*** Opening SELECTED TEXT ***
Pelvic floor physio: Treating pain during sex and other common women’s health issues

Anniken Chadwick is a physiotherapist who focuses on the muscles and ligaments in the pelvic region.

By Maryse Zeidler

Pain during intercourse. Incontinence. A prolapsed uterus.

Pelvic floor physiotherapist Anniken Chadwick helps her clients with problems rarely discussed at the dinner table, but that are common nonetheless.

“Mostly my job is oriented around women’s health, and we just don’t do that well with women’s health in our medical system,” Chadwick said, sitting on a chair in her small, quiet office on West Broadway in Vancouver.

Chadwick, 33, specializes in healing and strengthening the muscles, ligaments and connective tissues in the pelvic area. Her job can be quite intimate, with her often working internally in those areas.

Her most typical clients are pre- and post-natal women, although she also works with men for similar issues like sexual disfunction, incontinence and pelvic pain.

Anniken Chadwick sometimes uses a model to show her patients the muscles, fascia and ligaments around the pelvis.

Physiotherapy centred on the pelvic floor is a mainstay in countries like France, where women routinely see practitioners like Chadwick after they’ve given birth.

Here in Canada, physiotherapy is often recommended after surgery or trauma on other parts of the body. But Chadwick says the taboo of pelvic issues makes her field of work less normalized — and that’s something she’s hoping to change.

Chadwick says up to one in four women will experience pain during intercourse in their lifetime.

Her female clients sometimes come to her after years of pain and discomfort. Their doctors just tell them to relax and have a glass of wine, she said.

“I would love for pelvic floor physio to be a routine part of obstetrics care,” she said. “I would also love for particularly sexual pain and dysfunction to be understood as a physical thing and not just a mental thing.”
*** Closing SELECTED TEXT ***
*** Opening DATASET EXCERPTS ***
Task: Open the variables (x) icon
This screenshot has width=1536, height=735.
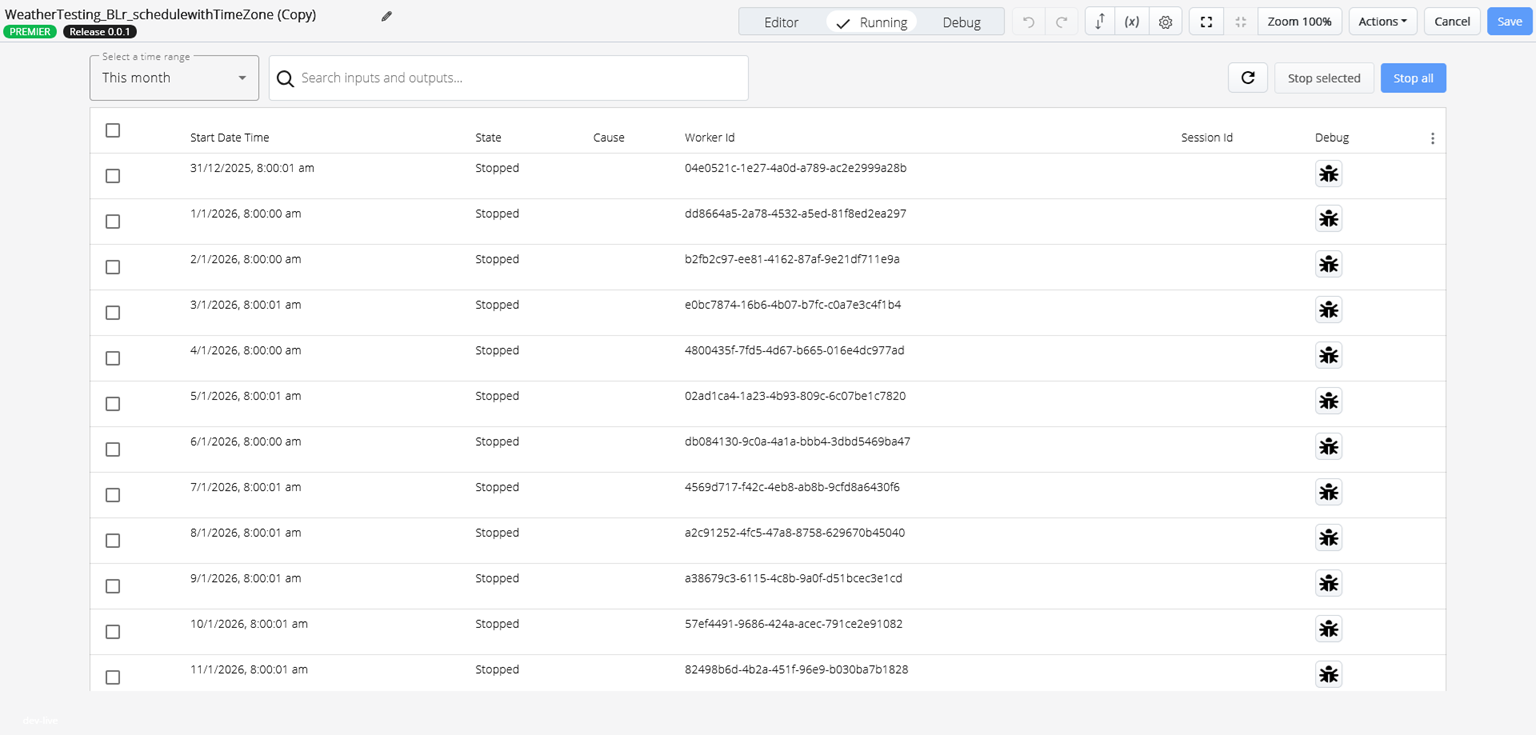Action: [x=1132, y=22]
*** Closing DATASET EXCERPTS ***
*** Opening DATASET EXCERPTS ***
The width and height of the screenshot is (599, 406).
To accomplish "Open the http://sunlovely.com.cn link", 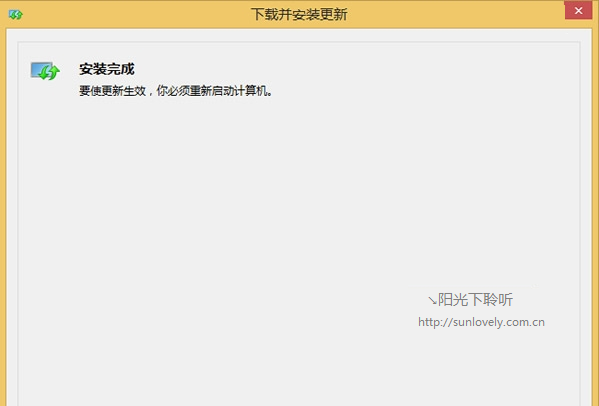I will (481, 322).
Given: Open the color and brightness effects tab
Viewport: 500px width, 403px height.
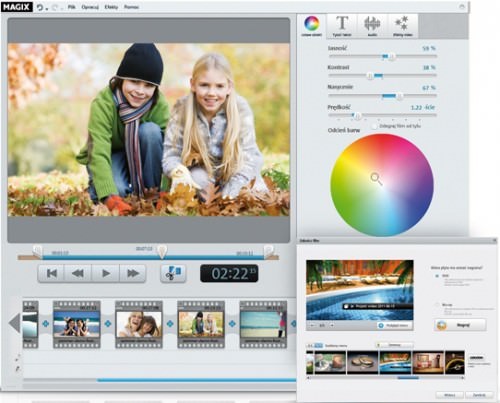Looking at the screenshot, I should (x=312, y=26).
*** Closing DATASET EXCERPTS ***
*** Opening DATASET EXCERPTS ***
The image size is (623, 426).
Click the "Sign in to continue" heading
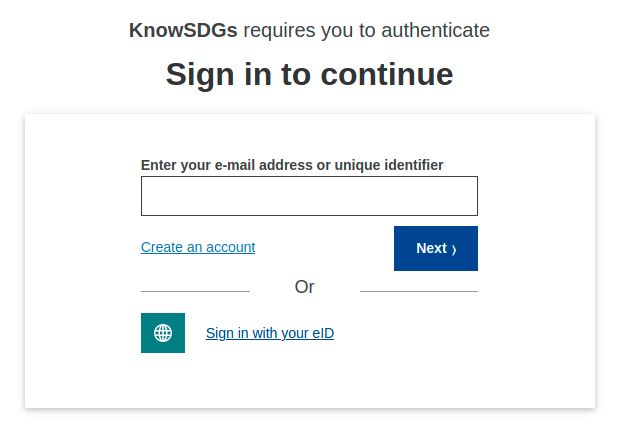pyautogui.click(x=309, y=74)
*** Closing DATASET EXCERPTS ***
Reproduce the full article on pelvic floor physiotherapy from the top of the page, word for word, from its headline to its final quotation.

Pelvic floor physio: Treating pain during sex and other common women’s health issues

Anniken Chadwick is a physiotherapist who focuses on the muscles and ligaments in the pelvic region.

By Maryse Zeidler

Pain during intercourse. Incontinence. A prolapsed uterus.

Pelvic floor physiotherapist Anniken Chadwick helps her clients with problems rarely discussed at the dinner table, but that are common nonetheless.

“Mostly my job is oriented around women’s health, and we just don’t do that well with women’s health in our medical system,” Chadwick said, sitting on a chair in her small, quiet office on West Broadway in Vancouver.

Chadwick, 33, specializes in healing and strengthening the muscles, ligaments and connective tissues in the pelvic area. Her job can be quite intimate, with her often working internally in those areas.

Her most typical clients are pre- and post-natal women, although she also works with men for similar issues like sexual disfunction, incontinence and pelvic pain.

Anniken Chadwick sometimes uses a model to show her patients the muscles, fascia and ligaments around the pelvis.

Physiotherapy centred on the pelvic floor is a mainstay in countries like France, where women routinely see practitioners like Chadwick after they’ve given birth.

Here in Canada, physiotherapy is often recommended after surgery or trauma on other parts of the body. But Chadwick says the taboo of pelvic issues makes her field of work less normalized — and that’s something she’s hoping to change.

Chadwick says up to one in four women will experience pain during intercourse in their lifetime.

Her female clients sometimes come to her after years of pain and discomfort. Their doctors just tell them to relax and have a glass of wine, she said.

“I would love for pelvic floor physio to be a routine part of obstetrics care,” she said. “I would also love for particularly sexual pain and dysfunction to be understood as a physical thing and not just a mental thing.”